The Appellate Division of the New Jersey Superior Court recently held that Kean University violated the state’s Open Public Meetings Act (OPMA) when it terminated a faculty member. In Kean Federation of Teachers v. Ada Morell, Bd. Of Trustees of Kean University, the appeals court found that the college violated its obligation to make meeting minutes publicly available and comply with the notice requirements of Rice v. Union Cty. Reg’l High Sch. Bd. of Educ.
Alleged OPMA Violations
Plaintiffs Kean Federation of Teachers (KFT); KFT President James Castiglione; and Valera Hascup, a Kean University faculty member, filed an action in lieu of prerogative writs
against the Board of Trustees of Kean University and Ada Morell in her capacity as Chairperson (collectively “the Board”). The suit alleged that the Board violated the OPMA when it took ninety-four days to release the minutes of a meeting held on September 15, 2014, and fifty-eight days to release the minutes of a meeting held on December 6, 2014. The plaintiffs also alleged that the Board violated OPRA when it terminated Hascup’s position without sending her the notice required under Rice.
In Rice v. Union Cty. Reg’l High Sch. Bd. of Educ. , 155 N.J. Super. 64, 73 (App. Div. 1977), the Appellate Division held that public bodies must send affected employees reasonable advance notice to enable them to (1) make a decision on whether they desire a public discussion; and (2) prepare and present an appropriate request in writing.
In defense of the suit, the Board maintained that it produced the meeting minutes as quickly as possible given the Board’s five meetings per year schedule. The trial judge rejected the Board’s argument, finding any inconvenience to the Board was outweighed by the public policy in support of making its meeting minutes “promptly available” to the public. The court issued a permanent injunction requiring the Board to make the minutes of all future meetings available to the public “within forty-five days.”
With respect to the Rice notice issue, the trial judge found the Board did not violate the OPMA when it voted in public session not to retain Valera Hascup without first apprising her in writing of her right to waive the privacy protections afforded to public employees under N.J.S.A. 10:4–12b(8). The judge concluded that absent any discussion of Hascup’s employment status during closed session, or any stated intention to engage in such discussion, the OPMA does not require the Board to issue a Rice notice.
Court’s OPMA Decision
As noted by the Appellate Division, it was tasked with examining two distinct OPMA obligations: (1) to make meeting minutes “promptly available” to the public as required by N.J.S.A. 10:4–14; and (2) to provide employees, whose employment status may be adversely affected, with notice informing them of their right to compel their public employer to discuss their employment status in public as required under Rice.

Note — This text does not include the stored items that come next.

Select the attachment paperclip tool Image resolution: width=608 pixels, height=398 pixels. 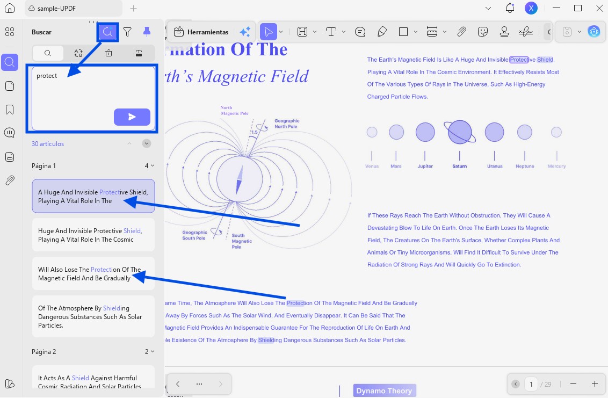[x=461, y=32]
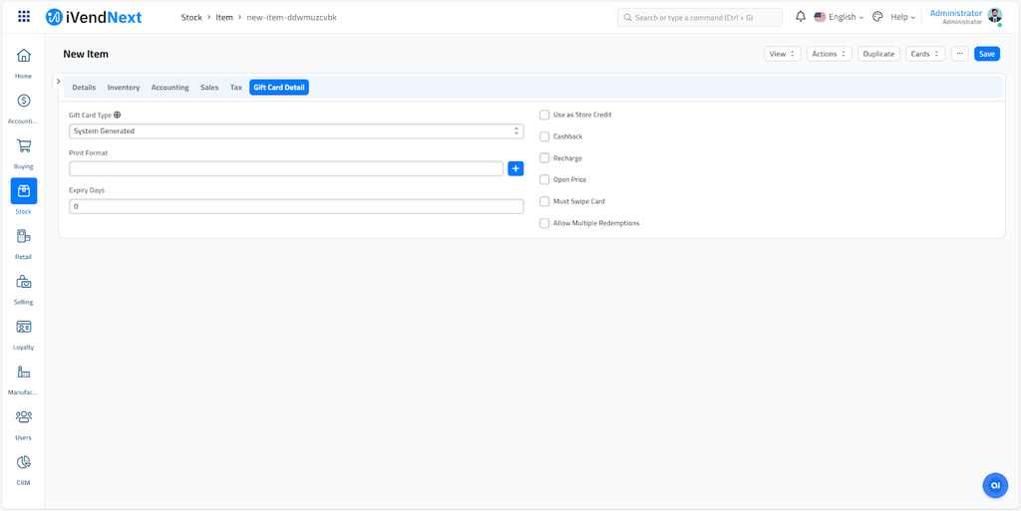
Task: Open the Gift Card Type dropdown
Action: [x=296, y=131]

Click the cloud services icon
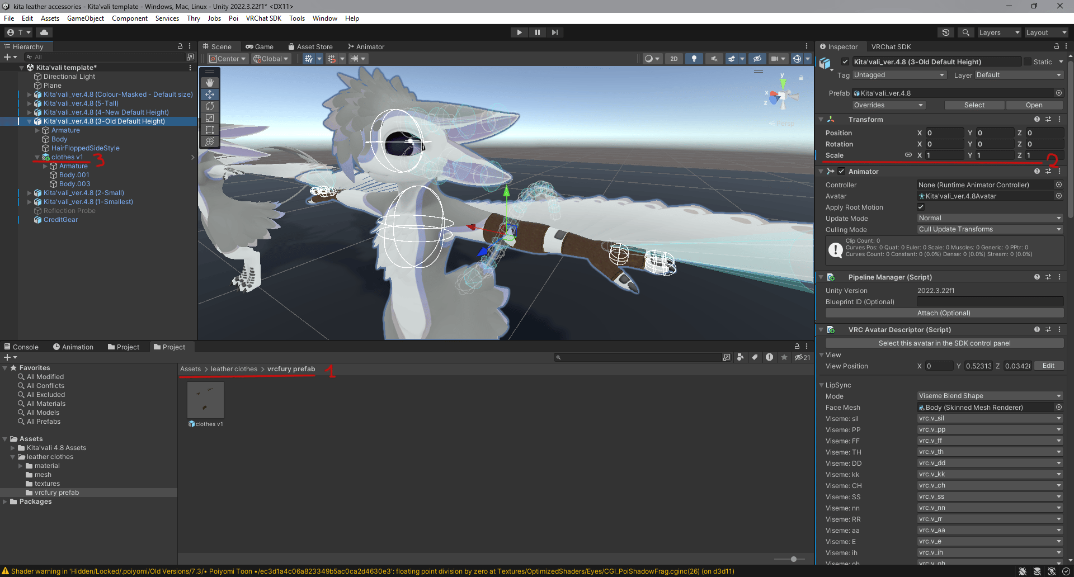point(44,32)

The Appellate Division agreed with the trial judge that the Board failed to make its minutes “promptly available” to the public as mandated under OPRA. However, it did not agree with the remedy. As the panel explained:
Although the OPMA expressly authorizes the Superior Court to issue injunctive relief as a means of enforcing its provisions, N.J.S.A. 10:4–16, the forty-five-day deadline imposed by the court here is inconsistent with the implicit, fact-sensitive approach the Legislature endorsed by using the words “promptly available” in N.J.S.A. 10:4–14. In this case, a judicially imposed permanent deadline for the release of the minutes usurps one of the Board’s managerial prerogatives and invites continuous judicial involvement in the form of enforcement by motion practice.
Instead, the Appellate Division ordered the Board to “adopt a meeting schedule for academic year 2017–2018 that will enable them to make its meeting minutes ‘promptly available’ under N.J.S.A. 10:4–14. The court further added that the new meeting schedule “shall enable the Board to formally consider, approve, and release the meeting minutes to the public within a timeframe of thirty to forty-five days of the last meeting, unless extraordinary circumstances prevent the Board from meeting.”
The Appellate Division concluded that a Rice notice was required. According to the court, “[a]cceptance of the Board’s position would sanction members of public bodies to take action on personnel matters without discussion or deliberation, for fear of violating the affected employees’ privacy rights.” The court further noted that “the Board voted not to reappoint Hascup without discussion in order to avoid sending her a Rice notice obscured the decision-making process, which is “precisely what the Legislature intended to prevent when it adopted the OPMA.”
Going forward, the Appellate Division held that a public body must send a Rice notice whenever it intends to act on matters “involving the employment, appointment, termination of employment, terms and conditions of employment, evaluation of the performance of, promotion, or disciplining of any specific prospective public officer or employee or current public officer or employee employed or appointed by the public body[.]” In this case, it found that the Board violated the OPMA by failing to send a Rice notice to all of the employees whose employment status was scheduled to be affected by the action the Board took at its December 6, 2014 meeting.
In light of the violation, the appeals court declared the actions taken by the Board at the December 6, 2014 meeting regarding personnel matters null and void. “The public policy of transparency and accountability in the OPMA demand that we hold the Board accountable for failure to adhere to both the text and the values underlying the OPMA,” the panel explained.